The closest construction-and-demolition debris landfill, only a mile or so away in Rensselaer, is the Dunn Waste Connections dump located literally right next to the Rensselaer public school campus attended by 1,000 students, from pre-kindergarten to 12th grade. The dump is also in between Rensselaer and East Greenbush neighborhoods and a cemetery.
Rensselaer and East Greenbush residents have been organizing for several years to immediately close the dump. Scores of noisy, dirty, diesel exhaust-spewing tractor-trailer trucks clog downtown Rensselaer streets each weekday going to and from the dump.
The dump frequently emits odors that are sickening residents, students, and workers. Odors frequently permeate the school grounds and ballfields and seep into the school hallways and classrooms. Trucks inside the dump are noisy, especially when backing up, disrupting the students’ education and preventing students from concentrating. Dump owners hope to keep the dump operating well past the year 2030.

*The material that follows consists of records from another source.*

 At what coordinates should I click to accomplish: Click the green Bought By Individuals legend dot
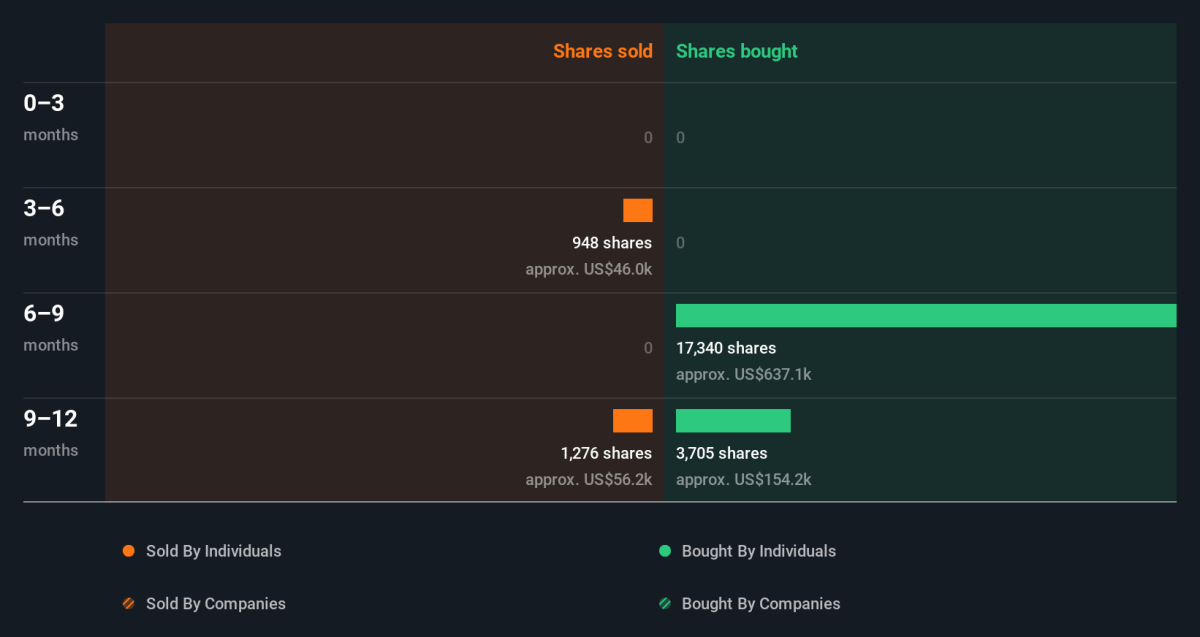click(x=664, y=551)
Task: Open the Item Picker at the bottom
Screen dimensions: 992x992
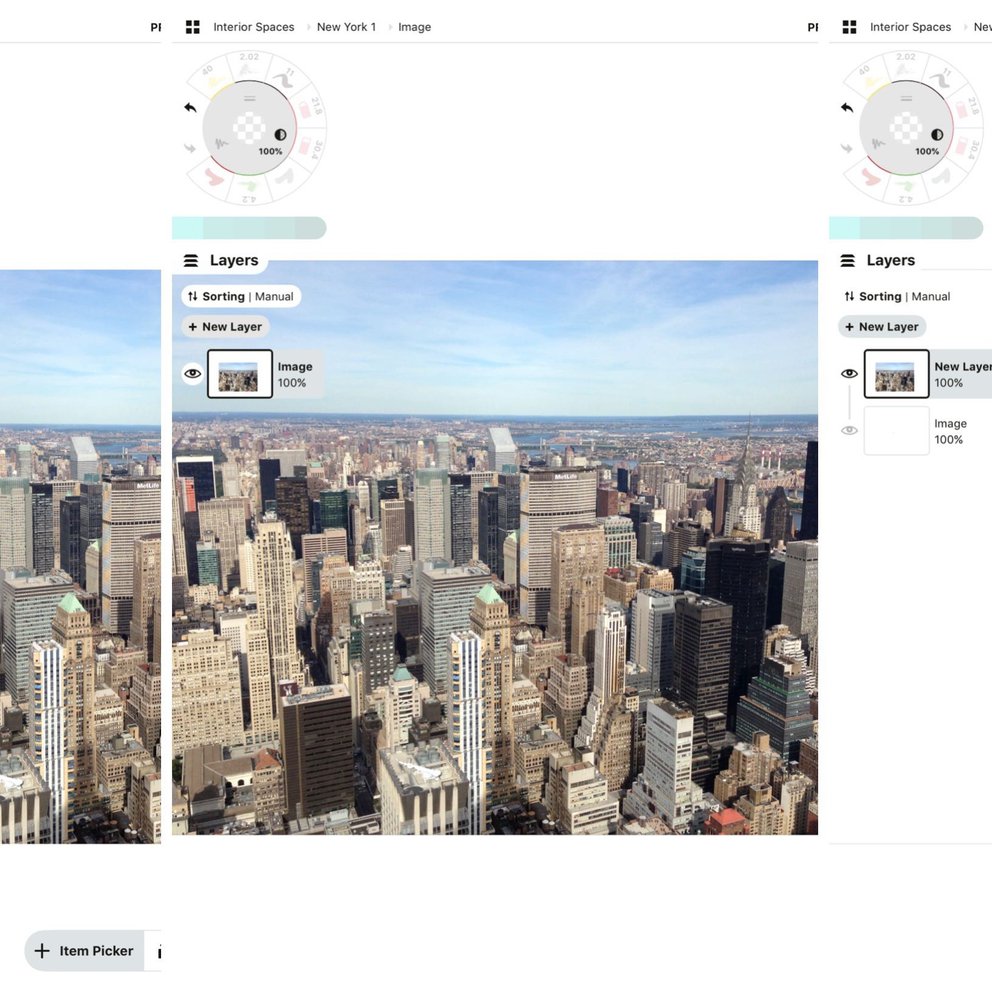Action: pos(82,951)
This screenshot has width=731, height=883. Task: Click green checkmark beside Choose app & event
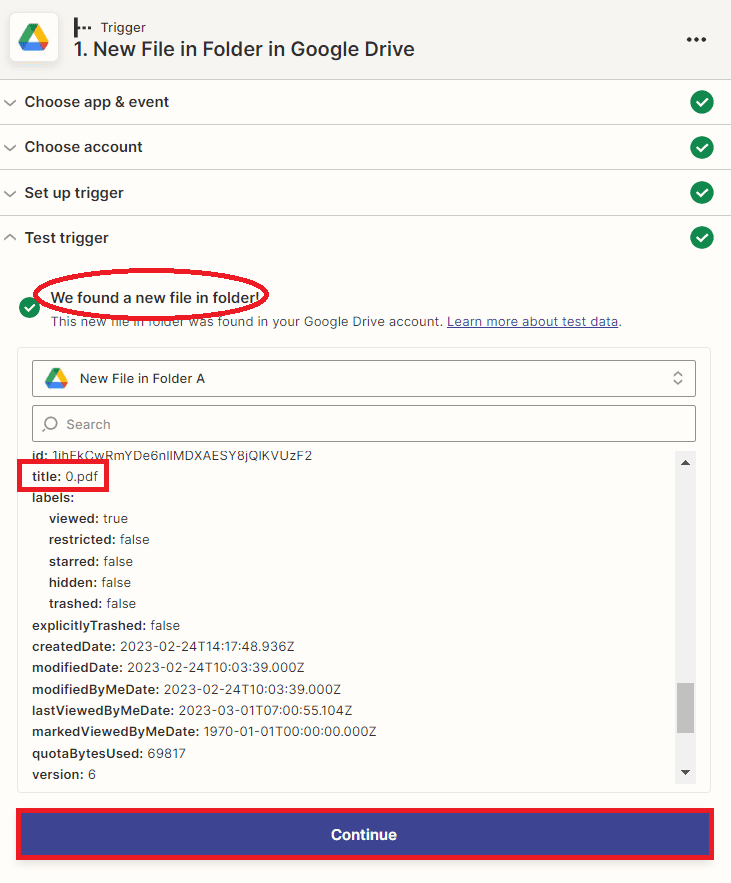pyautogui.click(x=702, y=102)
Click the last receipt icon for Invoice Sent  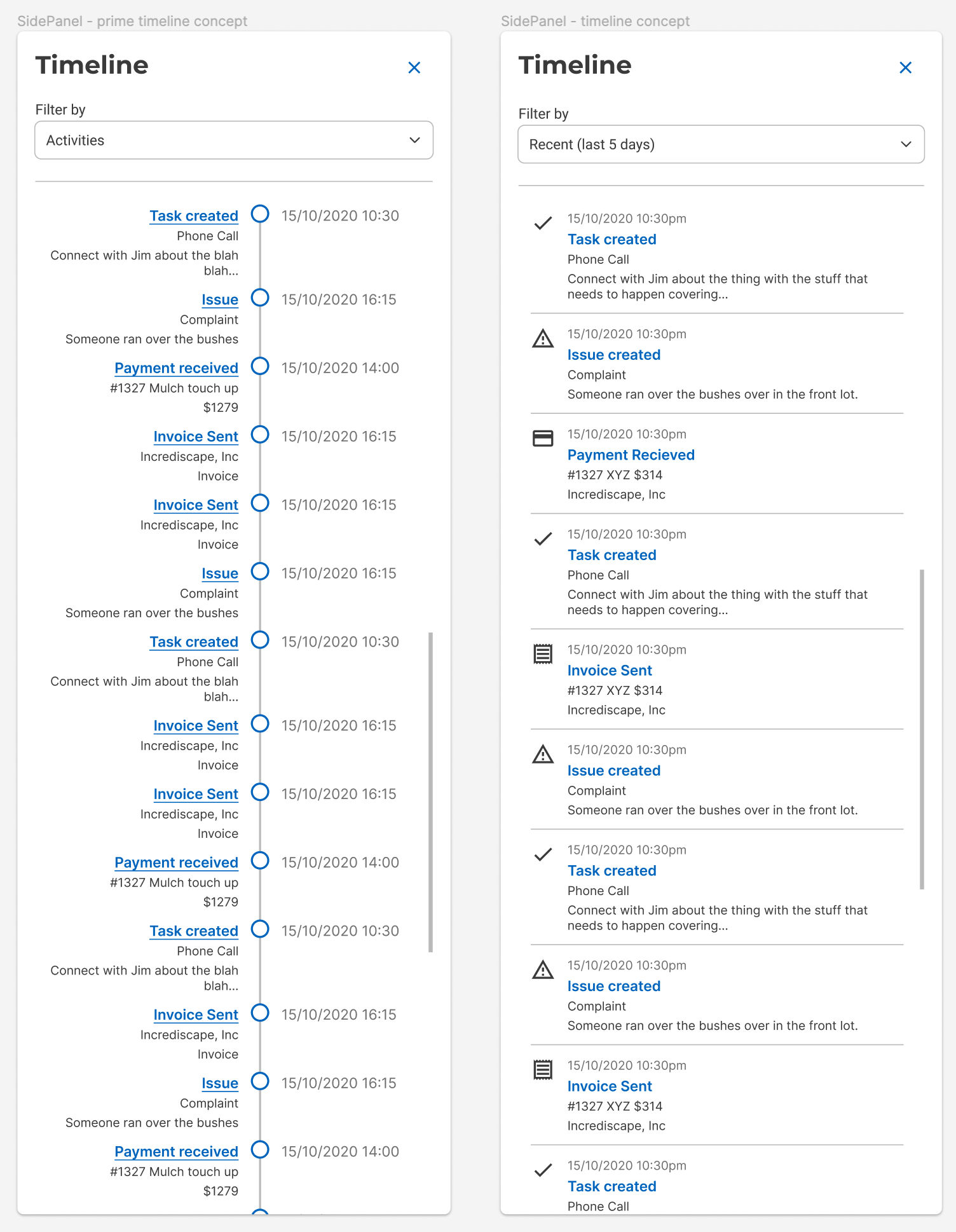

The New York State Department of Environmental Conservation has fined dump owners small amounts several times in the past two years for operational violations. Twice last year (in January and September), Rensselaer and East Greenbush residents held formal meetings that I attended with DEC commissioners at DEC state headquarters in downtown Albany.
Both times, DEC leaders told us they are devoting considerable attention to the dump and the DEC has and is taking regulatory and enforcement actions to improve operations. At both meetings, we told the DEC that its actions have been ineffective, we believe operational problems can not be solved, the DEC erred in 2012 when it ignored public comments and permitted the dump to be sited next to the school, it is insane to allow operations to continue, and the DEC or Governor Andrew Cuomo should close the dump immediately.
Rensselaer and East Greenbush residents have posted hundreds of comments on ItStinks.org since last June about how dump operations are repeatedly making them ill; how they often cannot sit on their porches or take a walk outside their homes without being assaulted by odors; and, how, even with windows shut tight, they cannot escape the horrible odors.
Many Rensselaer residents believe the dump creates a negative image of the city that retards positive economic development. Rensselaer and nearby East Greenbush residents have reached a near-consensus that the dump must be shut now. It is my opinion that a public-health emergency exists in the Rensselaer and East Greenbush neighborhoods nearest the dump.
As for where to dispose of the Central Warehouse debris if and when the giant building is demolished, I do not have an answer, but I am certain that nearly everyone in Rensselaer wants no more construction and demolition debris disposed of in their city.